§ ASSIGNED TASK: Print the data that follows again, keeping every line exact.

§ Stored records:
***

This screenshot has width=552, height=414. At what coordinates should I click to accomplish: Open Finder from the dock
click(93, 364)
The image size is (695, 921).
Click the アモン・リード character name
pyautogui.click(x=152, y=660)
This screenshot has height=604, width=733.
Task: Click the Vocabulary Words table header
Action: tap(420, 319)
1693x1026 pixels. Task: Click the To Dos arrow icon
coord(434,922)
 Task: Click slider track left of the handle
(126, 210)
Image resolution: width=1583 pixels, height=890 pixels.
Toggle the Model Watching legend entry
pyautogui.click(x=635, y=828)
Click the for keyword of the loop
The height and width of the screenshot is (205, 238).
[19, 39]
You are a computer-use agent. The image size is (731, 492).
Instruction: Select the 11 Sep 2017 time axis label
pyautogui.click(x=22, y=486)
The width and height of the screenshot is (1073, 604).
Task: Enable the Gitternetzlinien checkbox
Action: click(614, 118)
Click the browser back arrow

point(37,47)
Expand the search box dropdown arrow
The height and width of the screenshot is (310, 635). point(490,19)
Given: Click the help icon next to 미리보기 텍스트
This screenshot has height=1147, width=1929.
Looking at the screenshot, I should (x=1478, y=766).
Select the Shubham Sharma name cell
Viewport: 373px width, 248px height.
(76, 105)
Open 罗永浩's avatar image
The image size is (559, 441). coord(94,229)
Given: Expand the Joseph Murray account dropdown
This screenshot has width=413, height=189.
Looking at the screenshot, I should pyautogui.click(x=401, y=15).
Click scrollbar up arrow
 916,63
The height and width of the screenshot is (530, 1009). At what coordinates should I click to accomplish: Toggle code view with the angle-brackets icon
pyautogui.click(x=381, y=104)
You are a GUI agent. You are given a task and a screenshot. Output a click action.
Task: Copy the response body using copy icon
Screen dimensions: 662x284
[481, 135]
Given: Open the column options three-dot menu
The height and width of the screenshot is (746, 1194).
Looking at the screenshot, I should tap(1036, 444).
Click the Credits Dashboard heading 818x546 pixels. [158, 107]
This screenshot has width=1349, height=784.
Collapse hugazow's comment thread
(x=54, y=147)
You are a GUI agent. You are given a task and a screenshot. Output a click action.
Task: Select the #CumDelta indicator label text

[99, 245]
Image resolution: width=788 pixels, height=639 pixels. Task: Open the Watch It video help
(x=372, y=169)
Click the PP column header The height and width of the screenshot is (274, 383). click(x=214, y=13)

***

§ SOLUTION TO THIS TASK:
This screenshot has width=552, height=414. At what coordinates should I click to accomplish: Open Finder from the dock
click(93, 364)
The image size is (695, 921).
Click the アモン・リード character name
pyautogui.click(x=152, y=660)
This screenshot has height=604, width=733.
Task: Click the Vocabulary Words table header
Action: tap(420, 319)
1693x1026 pixels. Task: Click the To Dos arrow icon
coord(434,922)
 Task: Click slider track left of the handle
(126, 210)
Image resolution: width=1583 pixels, height=890 pixels.
Toggle the Model Watching legend entry
pyautogui.click(x=635, y=828)
Click the for keyword of the loop
The height and width of the screenshot is (205, 238).
[19, 39]
You are a computer-use agent. The image size is (731, 492).
Instruction: Select the 11 Sep 2017 time axis label
pyautogui.click(x=22, y=486)
The width and height of the screenshot is (1073, 604).
Task: Enable the Gitternetzlinien checkbox
Action: click(614, 118)
Click the browser back arrow

point(37,47)
Expand the search box dropdown arrow
The height and width of the screenshot is (310, 635). point(490,19)
Given: Click the help icon next to 미리보기 텍스트
This screenshot has height=1147, width=1929.
Looking at the screenshot, I should (x=1478, y=766).
Select the Shubham Sharma name cell
Viewport: 373px width, 248px height.
(76, 105)
Open 罗永浩's avatar image
The image size is (559, 441). coord(94,229)
Given: Expand the Joseph Murray account dropdown
This screenshot has width=413, height=189.
Looking at the screenshot, I should pyautogui.click(x=401, y=15).
Click scrollbar up arrow
 916,63
The height and width of the screenshot is (530, 1009). At what coordinates should I click to accomplish: Toggle code view with the angle-brackets icon
pyautogui.click(x=381, y=104)
You are a GUI agent. You are given a task and a screenshot. Output a click action.
Task: Copy the response body using copy icon
Screen dimensions: 662x284
[481, 135]
Given: Open the column options three-dot menu
The height and width of the screenshot is (746, 1194).
Looking at the screenshot, I should tap(1036, 444).
Click the Credits Dashboard heading 818x546 pixels. [158, 107]
This screenshot has width=1349, height=784.
Collapse hugazow's comment thread
(x=54, y=147)
You are a GUI agent. You are given a task and a screenshot. Output a click action.
Task: Select the #CumDelta indicator label text

[99, 245]
Image resolution: width=788 pixels, height=639 pixels. Task: Open the Watch It video help
(x=372, y=169)
Click the PP column header The height and width of the screenshot is (274, 383). click(x=214, y=13)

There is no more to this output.